> **Alıntı Metin**:

┌──

1917 yılına kadar geçen süre içinde Rusya'da hiç bir iyileşme olmamış aksine I. Dünya savaşınında çıkmasıyla birlikte ekonomik durum iyice bozulmuştu. 1917 devrimlerinin ilki 8 Mart 1917'de Dünya Kadınlar Gününde işçi kadınların sokaklara dökülmesiyle başladı. Diğer işçilerin de katılmasıyla isyan büyüdü. Polis ve askeri kuvvetler de isyanı bastırmaya yanaşmayınca Çar II. Nikola tahttan çekildi (15 Mart 1917). Çar çekildikten sonra Rusya'yı liberal ağırlıklı bir yönetim kadrosu olan Geçici Hükümet yönetmeye başladı. Hükümetin ana kadrosunda Menşevikler ve Sosyalist Devrimciler bulunuyordu. Bu sırada Bolşevikler devrimle çok fazla ilgilenmiyor görünüyor ve olanları uzaktan izliyordu.

└──

> **Yazılı Soru 1**:
1917 Rus devrimleri metnindeki "1917 devrimlerinin ilki 8 Mart 1917'de Dünya Kadınlar Gününde işçi kadınların sokaklara dökülmesiyle başladı." cümlesini İngilizceye çevirin.
> **Yazılı Soru 2**:
1917 Rus devrimleri metnini "1917 yılına kadar" sözcüklerinin geçtiği yerden başlayarak "olanları uzaktan izliyordu." sözcüklerinden sonra bitirip harfi harfine yeniden yazın.

> **Verilen Bilgiler**:
┌──

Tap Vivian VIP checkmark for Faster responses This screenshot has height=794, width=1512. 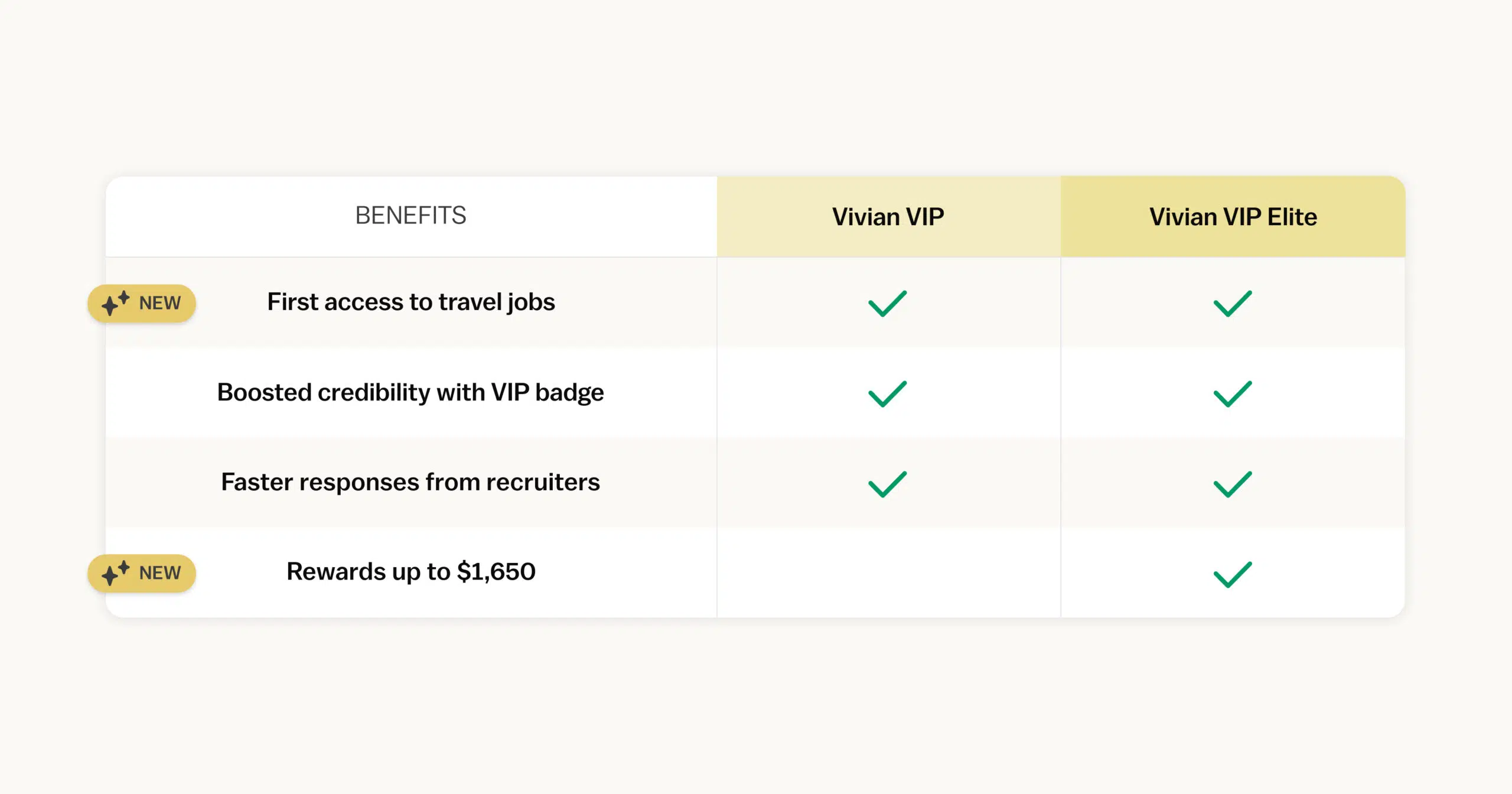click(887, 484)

└──
┌──

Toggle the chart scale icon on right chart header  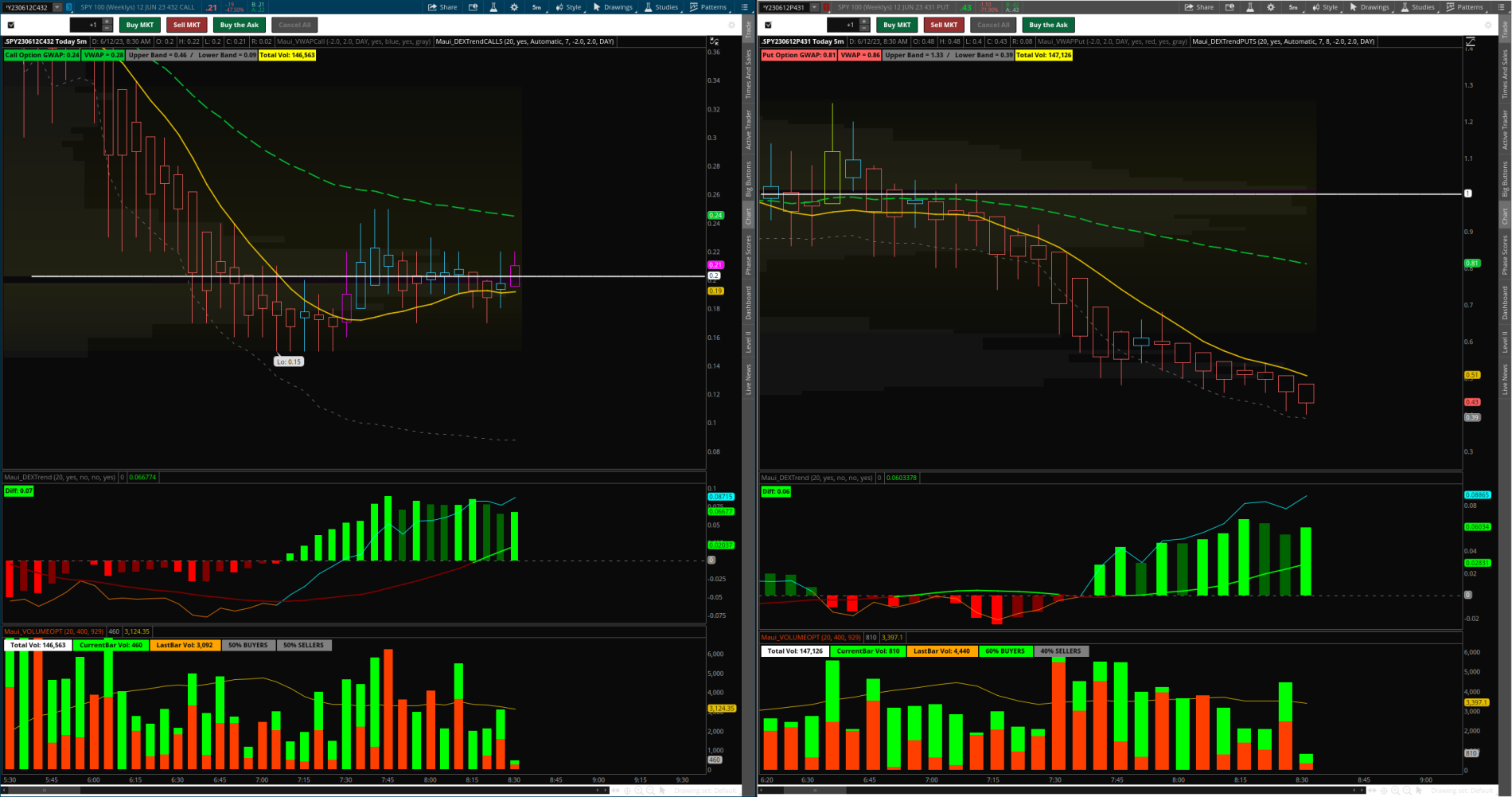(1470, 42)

└──

> **Yazılı Yanıt 1**:
The first of the 1917 revolutions began on 8 March 1917, on International Women's Day, with working women pouring into the streets.

> **Yazılı Yanıt 2**:
1917 yılına kadar geçen süre içinde Rusya'da hiç bir iyileşme olmamış aksine I. Dünya savaşınında çıkmasıyla birlikte ekonomik durum iyice bozulmuştu. 1917 devrimlerinin ilki 8 Mart 1917'de Dünya Kadınlar Gününde işçi kadınların sokaklara dökülmesiyle başladı. Diğer işçilerin de katılmasıyla isyan büyüdü. Polis ve askeri kuvvetler de isyanı bastırmaya yanaşmayınca Çar II. Nikola tahttan çekildi (15 Mart 1917). Çar çekildikten sonra Rusya'yı liberal ağırlıklı bir yönetim kadrosu olan Geçici Hükümet yönetmeye başladı. Hükümetin ana kadrosunda Menşevikler ve Sosyalist Devrimciler bulunuyordu. Bu sırada Bolşevikler devrimle çok fazla ilgilenmiyor görünüyor ve olanları uzaktan izliyordu.